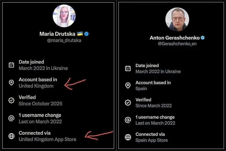Click Maria Drutska's profile avatar

[64, 16]
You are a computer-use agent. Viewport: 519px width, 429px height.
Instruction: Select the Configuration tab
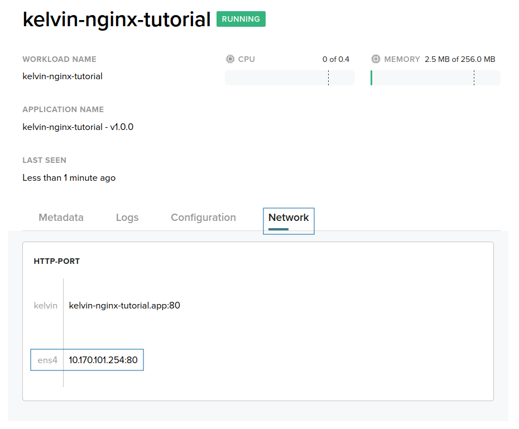click(203, 218)
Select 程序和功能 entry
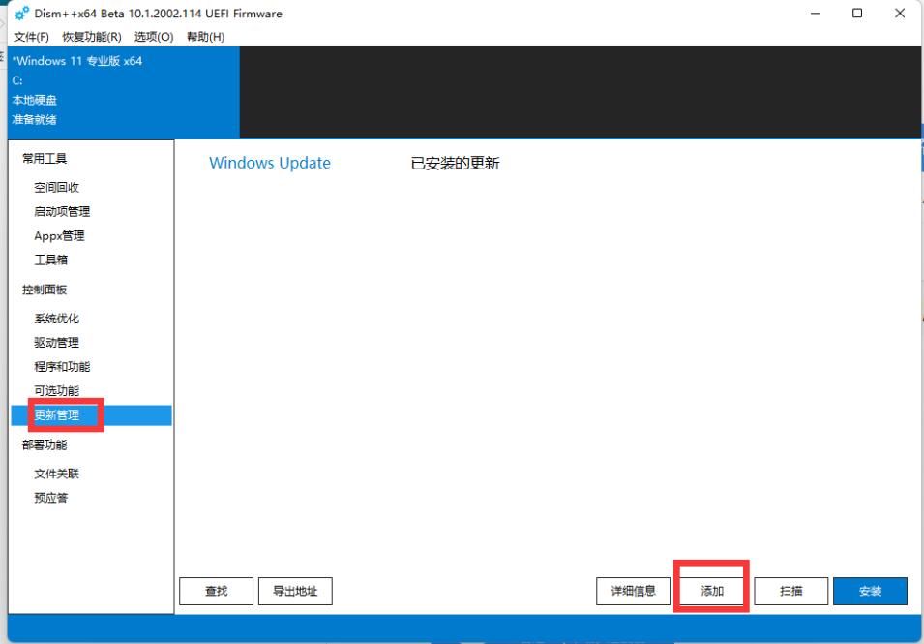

> _Task instructions_
Every line from the one containing "Instruction: Select the Configuration tab" through the last line of the records is to be reproduced exactly, with pictures left out and nothing else given.

> _Problem solution_
Instruction: Select the Configuration tab
click(203, 218)
Select 程序和功能 entry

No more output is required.